Koordinationsstelle für Menschen ohne festen Wohnsitz und Probewohnen
"Die Wohnung ist nicht alles - aber ohne Wohnung ist alles nichts."
Dieser Slogan der Wohnungslosenhilfe bringt das Problem vieler Menschen ohne festen Wohnsitz treffend auf den Punkt. Eine fehlende Wohnung - und damit auch eine Meldeadresse - bedeutet nicht nur, vom Wohnungsmarkt ausgeschlossen zu sein. Ohne eine feste Anschrift sind auch existenzielle Lebensbereiche wie der Zugang zum Arbeitsmarkt, ärztliche Versorgung, eine Bankverbindung oder gesellschaftliche Teilhabe unerreichbar.
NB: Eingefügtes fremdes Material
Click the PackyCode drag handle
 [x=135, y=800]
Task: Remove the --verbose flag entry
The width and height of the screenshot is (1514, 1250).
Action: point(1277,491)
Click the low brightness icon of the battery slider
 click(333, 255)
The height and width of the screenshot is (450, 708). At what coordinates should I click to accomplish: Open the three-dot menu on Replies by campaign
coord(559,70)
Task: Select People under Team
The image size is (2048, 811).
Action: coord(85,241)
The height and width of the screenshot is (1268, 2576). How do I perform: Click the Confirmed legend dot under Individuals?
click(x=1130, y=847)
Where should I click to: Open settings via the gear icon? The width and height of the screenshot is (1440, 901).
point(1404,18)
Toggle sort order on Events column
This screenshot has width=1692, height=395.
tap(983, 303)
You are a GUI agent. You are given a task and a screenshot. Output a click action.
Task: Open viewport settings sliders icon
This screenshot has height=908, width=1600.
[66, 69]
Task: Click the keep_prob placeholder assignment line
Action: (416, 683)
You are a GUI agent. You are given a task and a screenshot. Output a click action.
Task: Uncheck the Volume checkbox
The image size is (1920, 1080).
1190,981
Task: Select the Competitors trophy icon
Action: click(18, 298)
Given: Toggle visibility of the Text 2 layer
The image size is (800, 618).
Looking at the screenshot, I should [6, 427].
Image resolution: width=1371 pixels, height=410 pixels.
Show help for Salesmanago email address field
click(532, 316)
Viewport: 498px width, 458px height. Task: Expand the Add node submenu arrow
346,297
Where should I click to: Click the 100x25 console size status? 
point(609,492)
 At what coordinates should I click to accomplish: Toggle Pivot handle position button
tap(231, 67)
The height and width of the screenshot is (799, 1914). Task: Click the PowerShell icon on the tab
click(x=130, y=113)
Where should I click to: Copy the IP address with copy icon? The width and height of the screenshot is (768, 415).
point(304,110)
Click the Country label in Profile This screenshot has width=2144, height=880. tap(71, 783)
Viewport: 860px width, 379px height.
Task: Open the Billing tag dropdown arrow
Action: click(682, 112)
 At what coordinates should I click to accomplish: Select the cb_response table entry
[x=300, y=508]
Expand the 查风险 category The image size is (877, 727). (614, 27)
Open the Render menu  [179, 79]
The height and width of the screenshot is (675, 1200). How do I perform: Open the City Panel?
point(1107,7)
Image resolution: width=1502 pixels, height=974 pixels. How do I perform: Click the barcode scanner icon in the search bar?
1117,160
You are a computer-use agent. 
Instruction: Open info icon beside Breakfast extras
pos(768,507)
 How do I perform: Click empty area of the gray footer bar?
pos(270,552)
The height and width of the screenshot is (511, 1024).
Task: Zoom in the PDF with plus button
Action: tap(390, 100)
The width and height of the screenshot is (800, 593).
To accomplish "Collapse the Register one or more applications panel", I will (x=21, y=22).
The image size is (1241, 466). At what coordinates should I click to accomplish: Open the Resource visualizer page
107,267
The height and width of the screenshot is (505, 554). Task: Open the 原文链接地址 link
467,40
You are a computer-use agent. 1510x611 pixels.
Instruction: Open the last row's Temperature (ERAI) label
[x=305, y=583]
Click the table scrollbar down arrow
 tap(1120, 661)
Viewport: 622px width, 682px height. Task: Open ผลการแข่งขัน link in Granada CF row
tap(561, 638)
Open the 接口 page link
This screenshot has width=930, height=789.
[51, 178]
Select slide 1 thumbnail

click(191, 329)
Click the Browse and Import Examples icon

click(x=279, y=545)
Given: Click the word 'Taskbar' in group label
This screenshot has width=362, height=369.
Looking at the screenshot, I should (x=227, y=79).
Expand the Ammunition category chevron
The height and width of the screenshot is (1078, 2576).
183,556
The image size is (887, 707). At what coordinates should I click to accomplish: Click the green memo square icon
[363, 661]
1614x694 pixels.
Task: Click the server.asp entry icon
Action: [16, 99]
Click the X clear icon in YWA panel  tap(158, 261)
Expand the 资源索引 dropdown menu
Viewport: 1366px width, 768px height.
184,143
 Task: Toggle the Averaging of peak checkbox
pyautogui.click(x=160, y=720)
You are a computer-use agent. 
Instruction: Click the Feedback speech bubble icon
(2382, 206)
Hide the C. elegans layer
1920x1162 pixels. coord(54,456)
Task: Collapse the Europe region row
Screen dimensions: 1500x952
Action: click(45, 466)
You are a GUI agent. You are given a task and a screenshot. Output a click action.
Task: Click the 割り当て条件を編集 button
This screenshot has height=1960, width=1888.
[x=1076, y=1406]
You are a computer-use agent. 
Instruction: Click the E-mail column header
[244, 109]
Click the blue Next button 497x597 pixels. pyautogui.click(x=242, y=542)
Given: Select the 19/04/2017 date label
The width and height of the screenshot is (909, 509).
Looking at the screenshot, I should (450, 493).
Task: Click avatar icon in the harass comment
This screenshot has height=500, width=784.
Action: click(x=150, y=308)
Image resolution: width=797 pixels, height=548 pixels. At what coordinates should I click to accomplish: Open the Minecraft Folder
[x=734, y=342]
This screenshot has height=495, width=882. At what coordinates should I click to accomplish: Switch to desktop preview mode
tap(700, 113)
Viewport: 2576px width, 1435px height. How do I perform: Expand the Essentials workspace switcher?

Gerade deswegen ist eine Unterkunft, die zumindest Schutz vor äußeren Einflüssen bietet, nicht genug. Zusätzlich ist eine Meldeadresse nötig, um den Weg aus der Wohnungslosigkeit zu ebnen und komplexe Problemlagen zu lösen.
Ein Projekt für mehr Perspektiven
Am 01.07.2023 wurde dazu in Kooperation mit der Stadt Wetzlar die Koordinationsstelle für Menschen ohne festen Wohnsitz ins Leben gerufen. Das Ziel: Menschen, die in Unterbringungseinrichtungen "feststecken", eine Perspektive zurück in ein eigenständiges Leben zu eröffnen. Oftmals verharren Betroffene über längere Zeiträume in provisorischen Unterkünften, weil sie keinen Zugang zu bestehenden Hilfsangeboten finden und ohne Meldeanschrift nur schwer Zugang zu Teilhabemöglichkeiten und Hilfestrukturen finden.
Dieser Kreislauf führt nicht nur dazu, dass sich die Notlagen der Betroffenen verschärfen, sondern auch, dass dringend benötigte Unterbringungskapazitäten langfristig belegt sind. Um diesem Problem zu begegnen, fungiert die Koordinationsstelle als zentrale Anlaufstelle für die Vermittlung von Unterbringungsmöglichkeiten und die Ermittlung der Bedarfe der Betroffenen.
Wie arbeitet die Koordinationsstelle?
Die Koordinationsstelle agiert wie ein "Satellit": aufsuchend, unterstützend und eng vernetzt mit bestehenden Unterkünften und Hilfestrukturen. Sie hilft dabei, Hindernisse bei der Vermittlung aufzudecken und abzubauen. Mit Hilfe eines breiten Netzwerks werden Problemlagen individuell bearbeitet, um schnellstmöglich angemessene Unterstützungsangebote zu finden.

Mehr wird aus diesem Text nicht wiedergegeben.